Glitch

Tiny Speck’s new, free massively multi-player game, Glitch, is based around the idea that if you give players the right tools, they’ll be far more into building a community than they will pulling that community apart at the seams. The game follows the usual MMO strictures of giving players quests and letting them explore a giant world and meet other players hanging out there, but it’s intriguingly formless beyond that. The quests are rarely too difficult, there’s little combat, and the game’s main thrust is community-building and creative expression. The ultimate goal seems to be creating a kind of online Utopia, a place where newbies and veterans can sit back and shoot the shit while building a new location or exchanging goods and services.

Glitch’s backstory, involving 11 giants who dreamed the world of the game into existence, is mostly stupid. Players inclined to figure out what’s going on can wander the world, talking to trees and rocks to learn more of the past of Ur, the land where the game takes place. But the mythology is mostly incidental to having a good time. Glitch is almost completely dependent on players figuring out their own fun, and this aimless quality may irritate more goal-oriented gamers, who long to be told what to do.

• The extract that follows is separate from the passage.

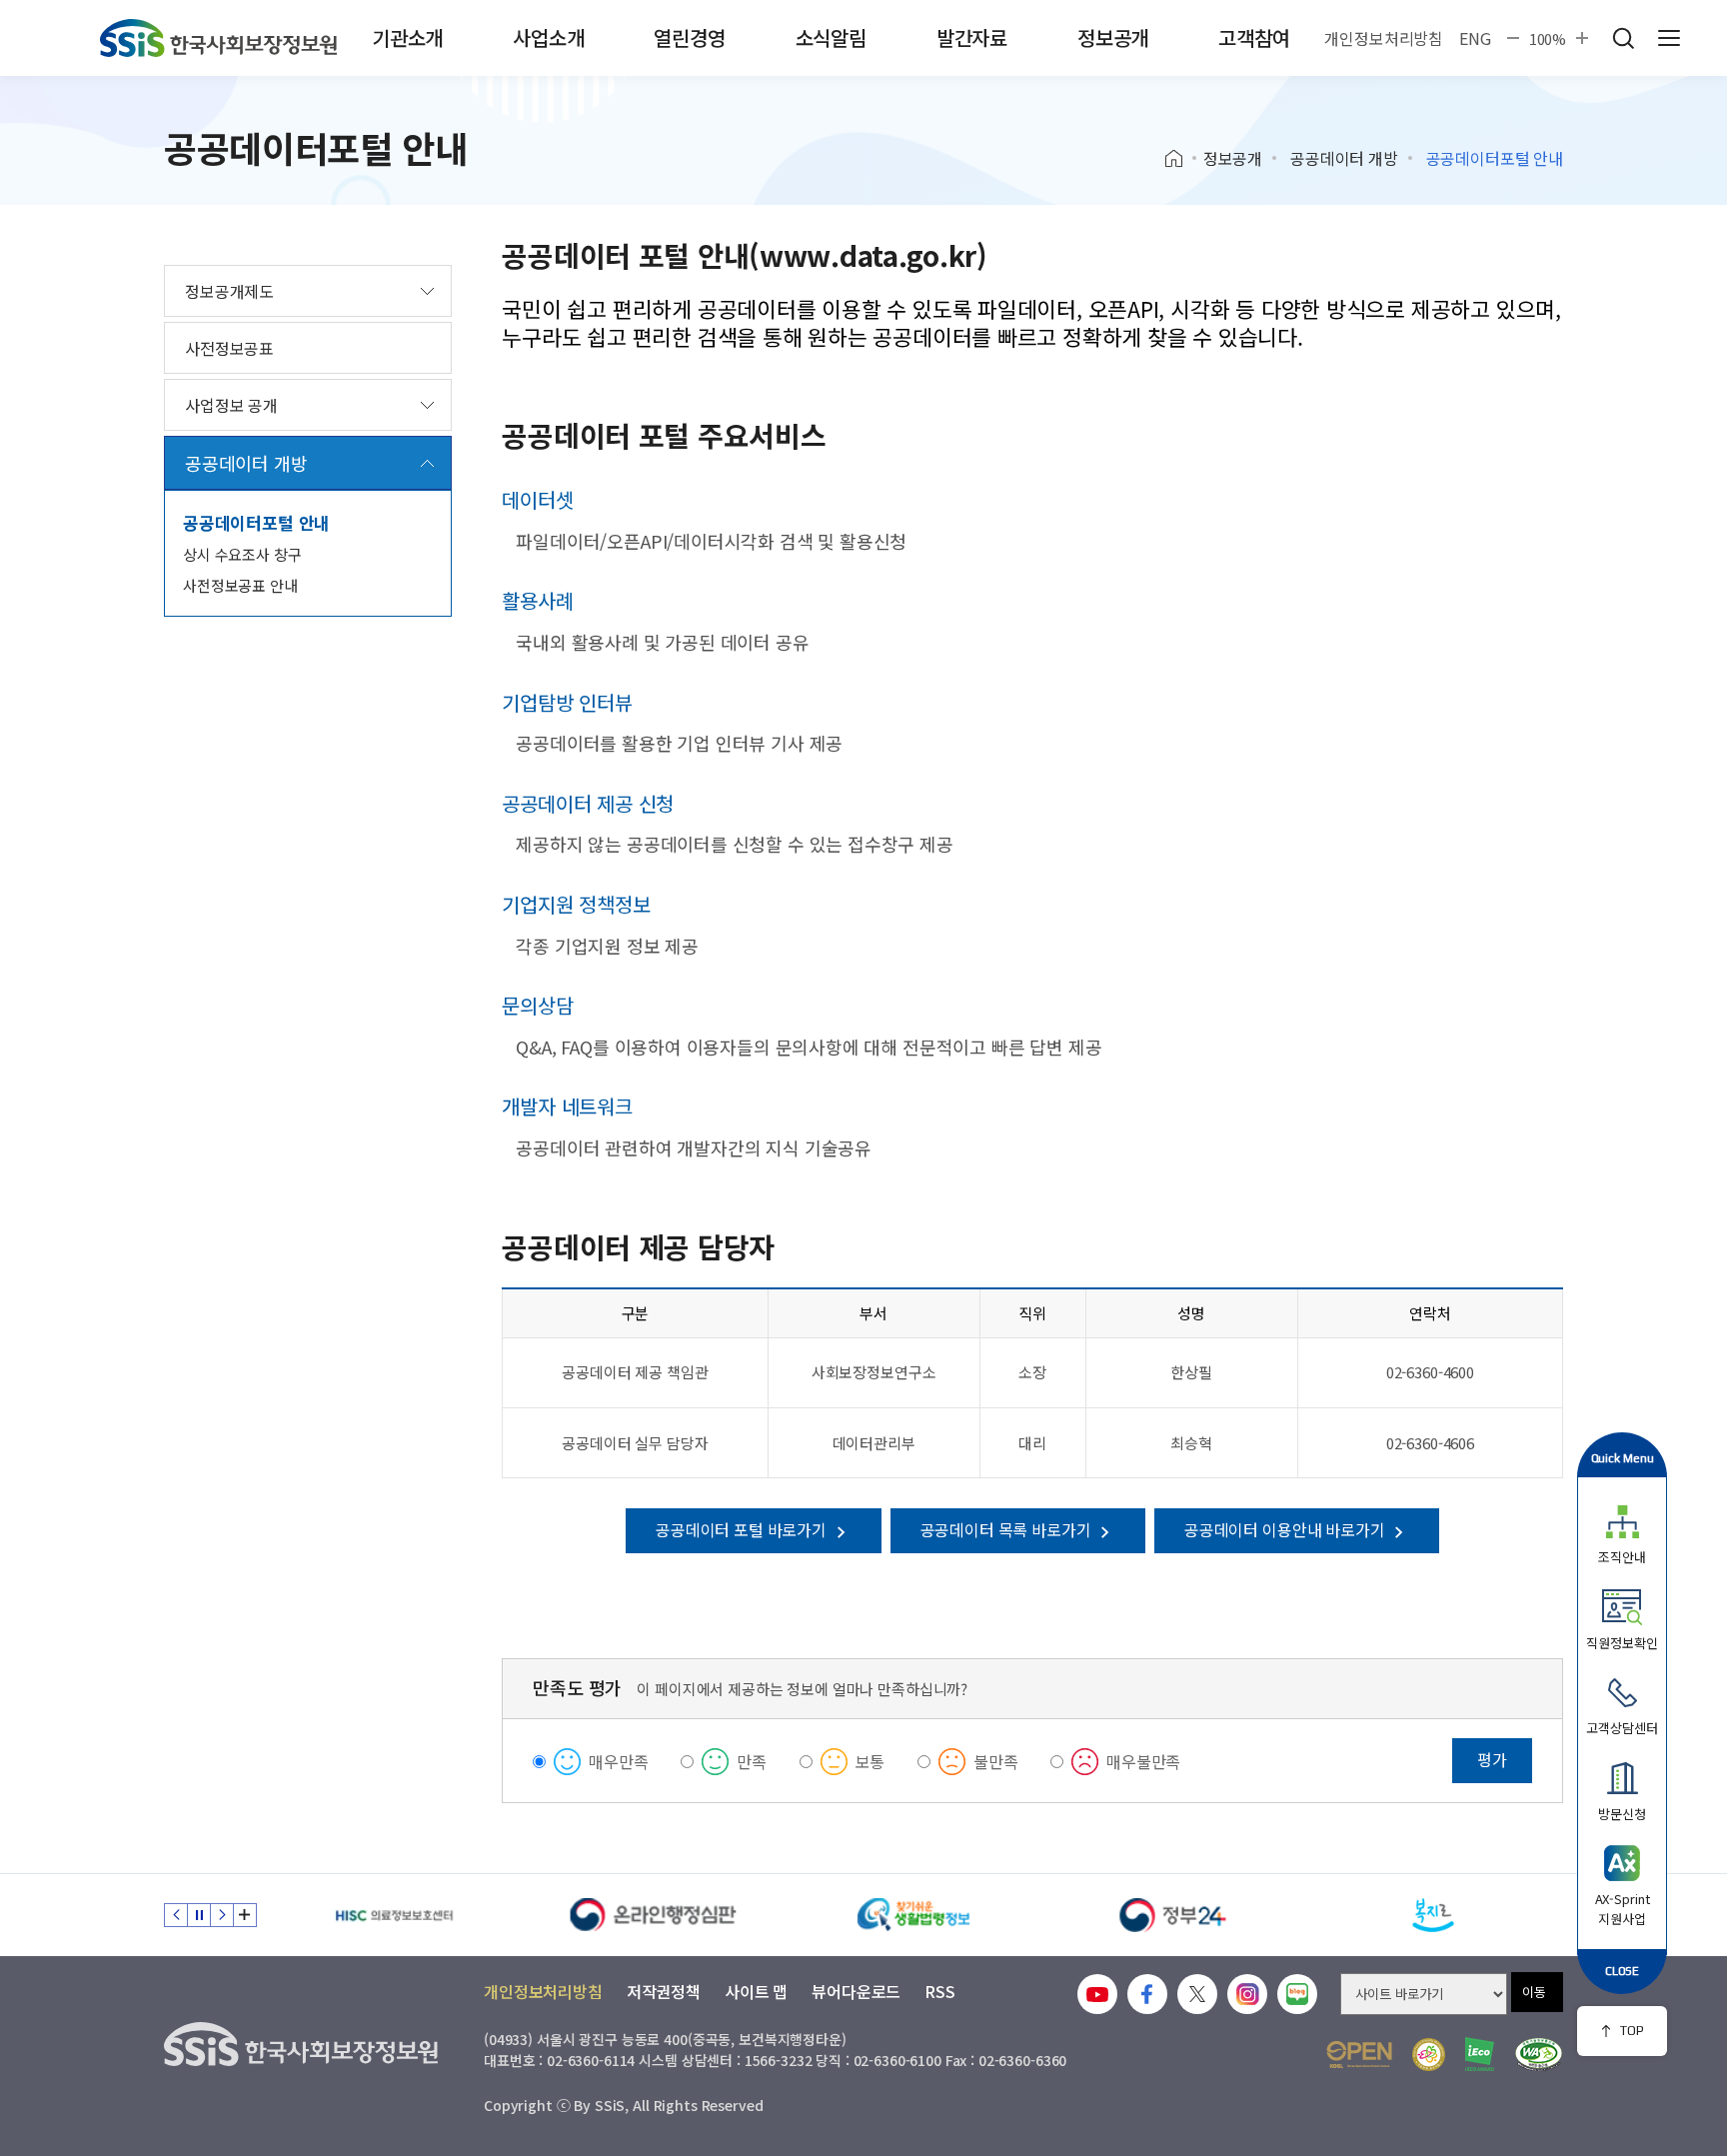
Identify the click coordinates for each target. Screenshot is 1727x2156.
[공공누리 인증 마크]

But freer souls will find Glitch an irresistible canvas. It supports a wide variety of play styles: Social butterflies can wander the world, meeting as many new friends as possible and banding with them to complete team-oriented quests. Grinders can spend time working through the game’s more than 500 (and growing) achievements, or trying to max out their levels as much as possible. Those interested in building the world of the game can take part in pre-designed construction projects that open up new “streets” for players to explore, or can join the game’s thriving community to set up new events to attend, or form groups to achieve in-game goals.

It’s all a little formless, and at the game’s higher levels, particularly once quests become few and far between, there isn’t always a strong sense of the next step, outside of players creating their own adventures and tasks to tackle. The world of Glitch is suitably large, and there are many ways to traverse it—from taking the subway to teleportation—but there can also be the occasional sense that it’s all a lot of empty space to travel through on the way to trying to find something else to do.

On the other hand, few other games—particularly free, browser-based games that don’t require players to pump endless amounts of cash into the game to advance—allow players so much opportunity to move in and build a true alternate life within a digital space. Glitch players can buy houses and specialize in certain tasks. They can construct items and sell them at auction. They can make new friends and compete in mini-games. In some ways, Glitch feels like a meal made up entirely of side courses, but when all of the sides are this well-done, it almost doesn’t matter that the main meal is absent.